DOCUMENT TEXT:
=== Section Start ===

Objective: Addiction is a growing public health problem which affects the person, the whole family, and society. The primary care physician (PCP) is often the first point of contact in the health care and can play a significant role in the early detection and intervention. It is well established that early intervention is associated with better outcomes. In the formal medical training, PCPs receive no formal training on drug addiction management. In this pilot study, we developed an innovative telementoring model and looked at feasibility as well as acceptability among remote PCPs on drug addiction management.
Materials and Methods: The telementoring model consists of both synchronous and asynchronous components. The synchronous component consists of National Institute of Mental Health And Neuro Sciences (NIMHANS) academic center Hub and remote district level primary care physician Spokes, and is implemented by using low-cost multipoint videoconference based tele-ECHO (Extension for Community Healthcare Outcome) clinics. During the tele-ECHO clinics, held fortnightly, the remote PCPs used Internet-enabled smartphones to connect as well as present the patient case summaries to the multidisciplinary expert team of NIMHANS HUB. The asynchronous component consists of mobile-based ubiquitous e-learning integrated to a course completion certificate. We evaluated this innovative telementoring program on participant engagement, learning, confidence, and satisfaction. A pre-post design and e-learning assignments were used to measure the outcomes.
Results: Of the proposed 21 tele-ECHO clinics, 11 were held till the end of August 2017. All the PCPs were able to virtually join at least one tele-ECHO clinic. Out of 38 participants, two participated in all the tele-ECHO clinics and 47.36% (n = 18) attended more than six (>60% of total) tele-ECHO clinics. About 76.31% (n = 29) of the PCPs presented 41 patient case summaries. Among 38 PCPs, a cumulative of 89.47% completed three e-Learning assignments. The majority of participants (80%) used smartphone with 4G connections to join the tele-ECHO clinics. There was a significant change in knowledge gained over the time duration of 1-month (3.00 ± 0.86, P < 0.001) and 3-month (3.16 ± 0.90, P < 0.001) assessments compared to the baseline (1.77 ± 1.02). About 32.25% (n = 10) reported improved confidence level in managing a case of substance use disorder on a 10-point scale.

=== Section End ===

PROBLEM STATEMENT: From the addiction telementoring abstract, reproduce word for word the passage between "Objective: Addiction is" and "PCPs on drug addiction management.", inclusive.

EXTRACTED ENTRIES:
=== Section Start ===

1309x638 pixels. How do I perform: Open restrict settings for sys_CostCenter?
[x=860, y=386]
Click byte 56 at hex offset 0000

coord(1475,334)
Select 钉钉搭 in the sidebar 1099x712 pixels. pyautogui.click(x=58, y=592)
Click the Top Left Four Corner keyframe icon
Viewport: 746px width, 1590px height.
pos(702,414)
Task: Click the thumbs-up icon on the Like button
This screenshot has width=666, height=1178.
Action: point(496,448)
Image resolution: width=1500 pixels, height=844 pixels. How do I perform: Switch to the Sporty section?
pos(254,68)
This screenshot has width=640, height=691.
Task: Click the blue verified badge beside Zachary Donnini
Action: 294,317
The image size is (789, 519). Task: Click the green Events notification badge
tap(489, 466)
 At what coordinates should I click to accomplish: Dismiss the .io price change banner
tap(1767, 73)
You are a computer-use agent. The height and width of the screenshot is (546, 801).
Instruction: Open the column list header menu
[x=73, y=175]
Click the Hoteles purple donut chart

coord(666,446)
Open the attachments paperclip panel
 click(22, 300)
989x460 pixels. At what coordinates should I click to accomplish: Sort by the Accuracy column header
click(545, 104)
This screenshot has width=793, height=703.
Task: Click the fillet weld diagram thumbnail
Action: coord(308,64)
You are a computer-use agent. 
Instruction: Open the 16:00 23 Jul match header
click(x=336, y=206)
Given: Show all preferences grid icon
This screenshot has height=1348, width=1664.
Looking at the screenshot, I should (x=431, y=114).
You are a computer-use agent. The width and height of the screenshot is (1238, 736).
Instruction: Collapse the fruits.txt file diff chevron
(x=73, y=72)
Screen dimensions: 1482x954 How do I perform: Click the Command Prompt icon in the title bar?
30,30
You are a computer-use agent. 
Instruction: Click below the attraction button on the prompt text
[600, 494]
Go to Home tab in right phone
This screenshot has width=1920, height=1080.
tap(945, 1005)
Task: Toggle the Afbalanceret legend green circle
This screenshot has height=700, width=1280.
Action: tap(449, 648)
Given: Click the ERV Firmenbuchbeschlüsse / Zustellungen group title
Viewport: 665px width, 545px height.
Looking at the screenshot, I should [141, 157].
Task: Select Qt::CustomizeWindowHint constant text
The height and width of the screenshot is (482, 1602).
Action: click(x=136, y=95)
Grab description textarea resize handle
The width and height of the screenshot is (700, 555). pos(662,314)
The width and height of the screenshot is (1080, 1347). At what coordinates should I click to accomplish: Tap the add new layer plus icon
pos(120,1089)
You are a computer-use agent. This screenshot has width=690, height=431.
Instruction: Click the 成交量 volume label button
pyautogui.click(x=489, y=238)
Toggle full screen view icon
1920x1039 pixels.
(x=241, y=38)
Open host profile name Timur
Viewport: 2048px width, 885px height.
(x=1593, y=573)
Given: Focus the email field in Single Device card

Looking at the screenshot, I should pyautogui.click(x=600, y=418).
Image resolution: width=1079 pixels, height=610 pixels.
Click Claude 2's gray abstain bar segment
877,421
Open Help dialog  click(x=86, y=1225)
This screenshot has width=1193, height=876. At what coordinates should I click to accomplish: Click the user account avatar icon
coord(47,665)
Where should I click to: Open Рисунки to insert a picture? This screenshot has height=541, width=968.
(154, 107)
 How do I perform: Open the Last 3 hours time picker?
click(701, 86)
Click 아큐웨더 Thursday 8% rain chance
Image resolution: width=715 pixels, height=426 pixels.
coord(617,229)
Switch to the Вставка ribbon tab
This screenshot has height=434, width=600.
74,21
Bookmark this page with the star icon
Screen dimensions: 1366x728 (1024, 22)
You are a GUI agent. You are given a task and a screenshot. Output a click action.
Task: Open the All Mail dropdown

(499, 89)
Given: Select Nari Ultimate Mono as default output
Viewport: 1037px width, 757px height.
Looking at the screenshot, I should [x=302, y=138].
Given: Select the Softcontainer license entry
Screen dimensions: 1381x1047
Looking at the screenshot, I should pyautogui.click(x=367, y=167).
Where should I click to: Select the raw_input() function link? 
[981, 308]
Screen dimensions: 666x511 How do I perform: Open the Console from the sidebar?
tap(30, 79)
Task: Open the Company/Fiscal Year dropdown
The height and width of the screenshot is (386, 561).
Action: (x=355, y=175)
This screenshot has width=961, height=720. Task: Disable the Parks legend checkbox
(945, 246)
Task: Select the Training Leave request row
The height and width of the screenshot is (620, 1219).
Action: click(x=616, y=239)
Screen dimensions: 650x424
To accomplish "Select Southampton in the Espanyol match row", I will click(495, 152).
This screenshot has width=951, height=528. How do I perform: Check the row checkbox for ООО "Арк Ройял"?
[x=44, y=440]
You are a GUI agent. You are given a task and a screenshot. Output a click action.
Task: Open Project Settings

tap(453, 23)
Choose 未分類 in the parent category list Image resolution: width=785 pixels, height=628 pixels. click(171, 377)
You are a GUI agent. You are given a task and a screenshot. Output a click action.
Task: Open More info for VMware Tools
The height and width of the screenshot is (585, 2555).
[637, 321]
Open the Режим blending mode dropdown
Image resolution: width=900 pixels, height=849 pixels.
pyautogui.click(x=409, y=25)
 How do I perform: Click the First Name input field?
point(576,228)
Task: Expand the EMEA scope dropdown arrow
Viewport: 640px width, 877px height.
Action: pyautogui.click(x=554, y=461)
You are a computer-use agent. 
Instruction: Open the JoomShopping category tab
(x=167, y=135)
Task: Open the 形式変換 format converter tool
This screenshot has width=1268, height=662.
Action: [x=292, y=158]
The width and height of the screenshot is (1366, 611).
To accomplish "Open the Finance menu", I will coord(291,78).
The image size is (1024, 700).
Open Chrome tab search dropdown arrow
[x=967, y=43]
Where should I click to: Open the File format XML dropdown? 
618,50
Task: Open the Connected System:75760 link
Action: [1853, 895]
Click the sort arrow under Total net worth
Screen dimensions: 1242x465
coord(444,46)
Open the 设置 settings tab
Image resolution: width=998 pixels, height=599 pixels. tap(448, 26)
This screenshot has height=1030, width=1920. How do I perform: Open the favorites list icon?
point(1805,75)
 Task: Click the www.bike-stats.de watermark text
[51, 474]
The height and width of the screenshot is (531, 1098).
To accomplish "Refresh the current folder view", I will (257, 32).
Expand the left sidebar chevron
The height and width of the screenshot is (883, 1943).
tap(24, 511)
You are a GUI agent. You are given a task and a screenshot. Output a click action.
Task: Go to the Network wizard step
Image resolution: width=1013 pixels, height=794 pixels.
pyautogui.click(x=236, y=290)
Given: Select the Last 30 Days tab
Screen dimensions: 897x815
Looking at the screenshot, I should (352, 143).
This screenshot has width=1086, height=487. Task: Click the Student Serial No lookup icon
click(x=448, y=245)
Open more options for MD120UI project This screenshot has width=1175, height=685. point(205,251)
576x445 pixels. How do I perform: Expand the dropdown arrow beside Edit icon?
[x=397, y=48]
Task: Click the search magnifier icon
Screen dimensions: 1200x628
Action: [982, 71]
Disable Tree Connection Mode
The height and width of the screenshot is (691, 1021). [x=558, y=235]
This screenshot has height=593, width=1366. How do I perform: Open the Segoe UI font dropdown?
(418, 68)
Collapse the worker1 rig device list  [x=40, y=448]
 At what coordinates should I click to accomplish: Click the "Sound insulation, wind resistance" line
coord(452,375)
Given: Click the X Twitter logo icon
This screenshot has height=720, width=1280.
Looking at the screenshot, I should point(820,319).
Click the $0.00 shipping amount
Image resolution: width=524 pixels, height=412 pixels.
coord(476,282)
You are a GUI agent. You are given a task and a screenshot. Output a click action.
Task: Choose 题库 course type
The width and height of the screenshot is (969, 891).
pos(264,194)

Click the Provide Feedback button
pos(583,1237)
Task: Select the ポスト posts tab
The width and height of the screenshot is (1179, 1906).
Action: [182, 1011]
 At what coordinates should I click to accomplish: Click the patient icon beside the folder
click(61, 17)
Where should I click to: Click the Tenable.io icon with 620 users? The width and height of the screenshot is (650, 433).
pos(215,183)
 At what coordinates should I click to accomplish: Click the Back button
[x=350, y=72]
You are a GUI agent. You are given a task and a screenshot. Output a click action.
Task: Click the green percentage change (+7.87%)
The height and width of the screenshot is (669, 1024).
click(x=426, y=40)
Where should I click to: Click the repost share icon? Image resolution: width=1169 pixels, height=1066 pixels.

=== Section End ===

WRITTEN REPLY:
Objective: Addiction is a growing public health problem which affects the person, the whole family, and society. The primary care physician (PCP) is often the first point of contact in the health care and can play a significant role in the early detection and intervention. It is well established that early intervention is associated with better outcomes. In the formal medical training, PCPs receive no formal training on drug addiction management. In this pilot study, we developed an innovative telementoring model and looked at feasibility as well as acceptability among remote PCPs on drug addiction management.